According to study leader Howard Safran, MD, tumor regression occurred rapidly in certain patients, often within 3 weeks after treatments began. After 2 months of treatments, tumors in several patients had decreased to a size to where they could be removed surgically.

Paclitaxel Increases Tumor Radiosensitivity

"Paclitaxel makes tumors much more sensitive to being killed by radiation," said Safran, an assistant professor of medicine in the Brown University School of Medicine, based at The Miriam Hospital and at Rhode Island Hospital.

"The new treatment can be used to shrink localized tumors," Safran said. "The idea is to get an effective treatment for these local cancers before surgery is attempted.
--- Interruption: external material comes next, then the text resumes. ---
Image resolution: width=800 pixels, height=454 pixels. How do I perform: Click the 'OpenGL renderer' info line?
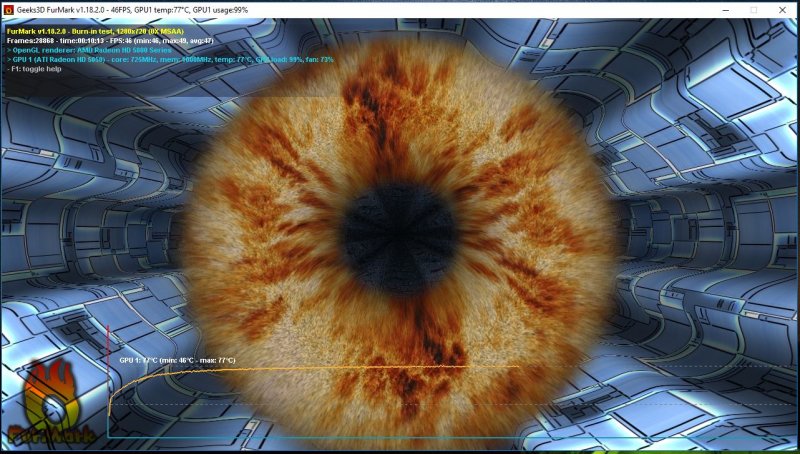pos(88,50)
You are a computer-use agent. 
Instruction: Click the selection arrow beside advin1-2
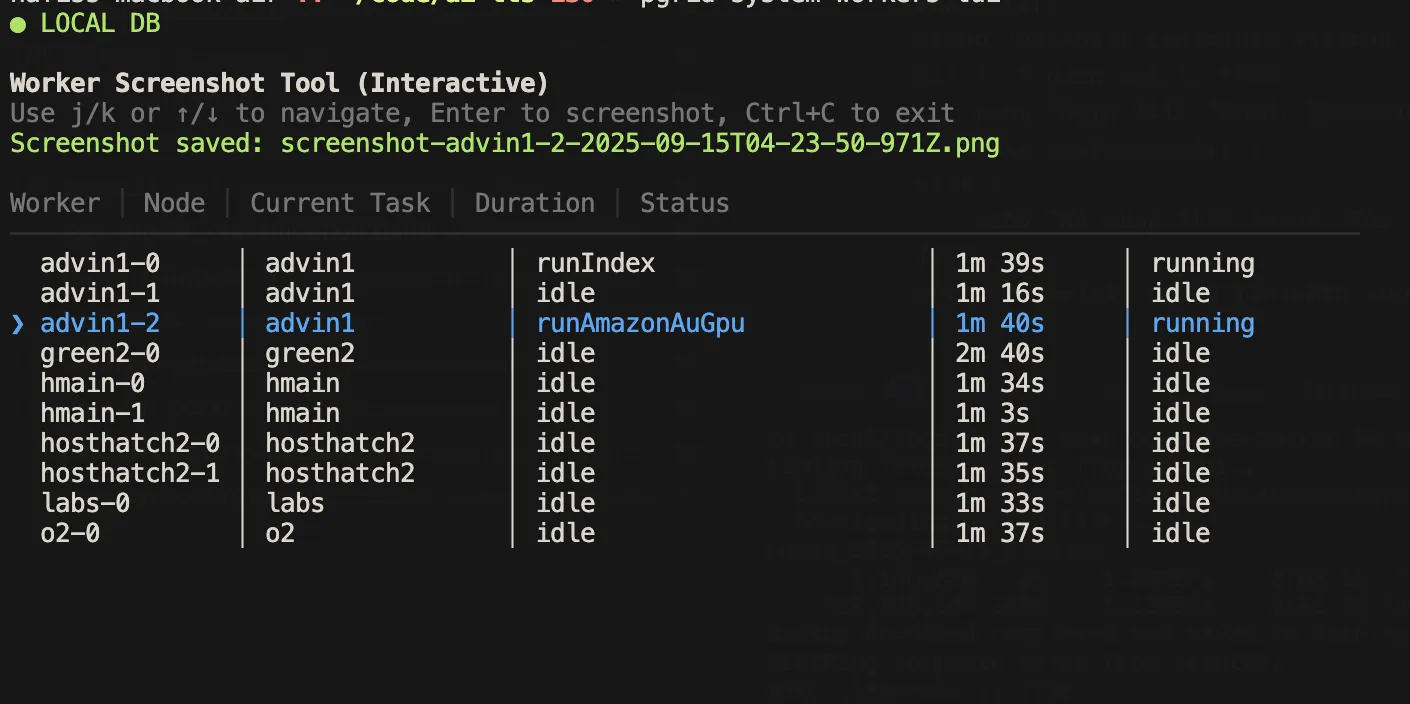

Once the tumors shrink, they can be removed surgically."

In previous research, the Brown University Oncology Group had developed a one-two punch of paclitaxel and radiation that was effective against certain lung tumors, an approach that is now used worldwide. Cancers of the lung, stomach, and pancreas often share a mutation of the p53 gene that thwarts standard chemotherapy and radiation treatments. But a regimen of paclitaxel and radiation is effective in the presence of p53 mutations, Safran said.

The study of pancreatic and gastric tumors appeared in the February issue of the Journal of Clinical Oncology. In the study, Safran and colleagues administered 3-hour IV doses of paclitaxel weekly for 6 weeks. After each infusion, patients received radiation. Several patients in the study experienced abdominal pain, nausea, anorexia, and other side effects of paclitaxel.

Further Studies of Combination Therapy Planned

The study was funded partially by a grant from the National Institutes of Health. Safran and colleagues recently presented their findings to researchers at Memorial Sloan-Kettering Hospital in New York and M. D. Anderson Cancer Center in Houston. Further clinical studies of the paclitaxel-radiation treatment are being planned nationwide, to be conducted by the Radiation Therapy Oncology Group.